Short problem: Could you lay out the lines below as a JSON list of strings, with one string per line, blank lines skipped, and the pictures left out?

[Stored dataset items]
^^^^^^^^
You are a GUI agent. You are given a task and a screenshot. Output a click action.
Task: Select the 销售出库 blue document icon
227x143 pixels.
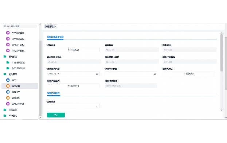(x=8, y=92)
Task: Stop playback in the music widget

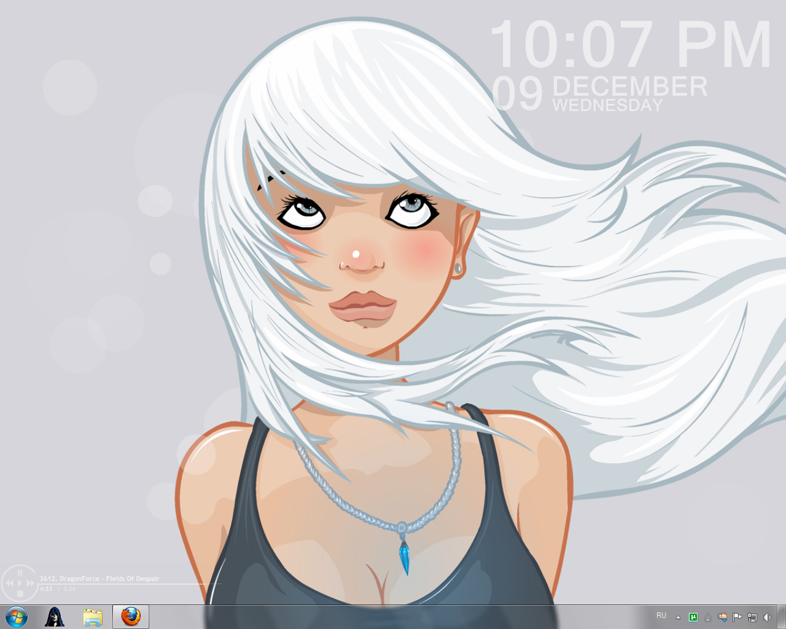Action: coord(20,593)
^^^^^^^^
Reply:
[
  "You are a GUI agent. You are given a task and a screenshot. Output a click action.",
  "Task: Select the 销售出库 blue document icon",
  "227x143 pixels.",
  "(x=8, y=92)",
  "Task: Stop playback in the music widget",
  "Action: coord(20,593)"
]